To identify the element responsible for PPAR-γ/RXR heterodimer-induced transactivation of adiponectin promoter, we analyzed the effects of serial deletions of adiponectin promoter on luciferase activities (Fig. 2C). VP16-PPAR-γ- and VP16-RXRα-induced transactivation was completely abolished when the region between −286 and −267 was deleted. Inspection of this region revealed a putative PPRE of the DR1 type at −273 to −285. Figure 3A shows the similarity of the putative PPRE sequence in human adiponectin promoter to the previously described PPRE sites in various gene promoters (35,36,39,40).
To validate this putative PPRE, we introduced point mutation from GG to AA at −276/−275 position (Fig. 3B).
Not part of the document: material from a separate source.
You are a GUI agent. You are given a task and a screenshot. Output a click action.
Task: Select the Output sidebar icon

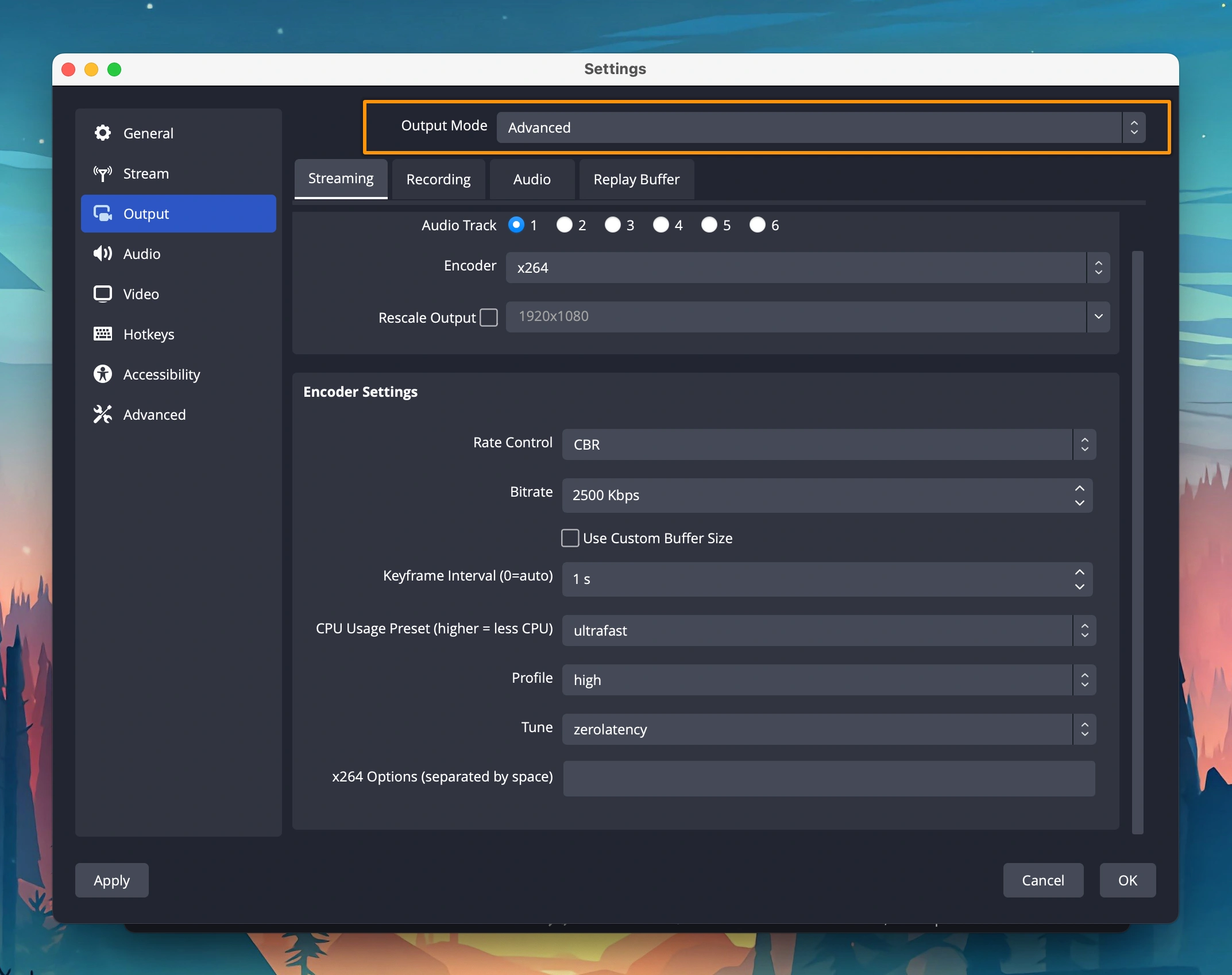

This replacement of two nucleotides completely abolished transactivation of human adiponectin promoter by VP16-PPAR-γ and VP16-RXRα (Fig. 3C). These results showed that PPAR-γ/RXR heterodimer activated the transcription of adiponectin gene via the identified PPRE in its promoter.
PPAR-γ/RXR heterodimer binds to human adiponectin PPRE.
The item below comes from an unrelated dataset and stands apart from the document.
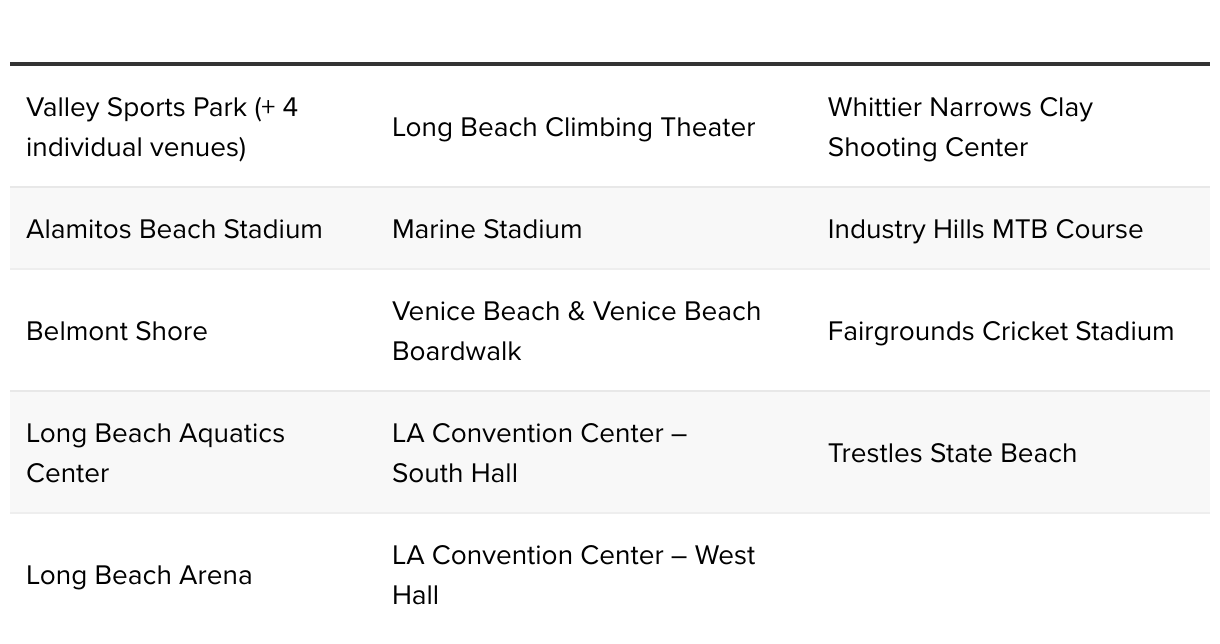
Task: Click the dark table header border line
Action: pos(610,64)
To confirm that PPAR-γ/RXR heterodimer binds to the identified PPRE in human adiponectin promoter, EMSAs were performed with the double-stranded oligonucleotide containing human adiponectin PPRE. 32P-radiolabeled PPRE oligonucleotide was incubated with in vitro translated PPAR-γ and/or RXRα (Fig. 4). Neither PPAR-γ nor RXRα alone bound to human adiponectin PPRE (Fig. 4, lanes 2 and 3). When PPAR-γ and RXRα were incubated together, the mobility of the labeled probe was shifted (Fig. 4, lane 4). The signal of the shifted band disappeared by competition with an excess of the homologous oligonucleotide (Fig. 4, lanes 5 and 6), but not with the PPRE mutant (Fig. 4, lanes 7 and 8), which contains point mutation (GG to AA, −276/−275), as described in Fig. 3B. Another unlabeled oligonucleotide based on the PPRE present in mouse aP2 gene enhancer (36) was also an effective competitor (Fig. 4, lanes 9 and 10). These results indicated that PPAR-γ/RXR heterodimer bound specifically to the identified PPRE in human adiponectin promoter.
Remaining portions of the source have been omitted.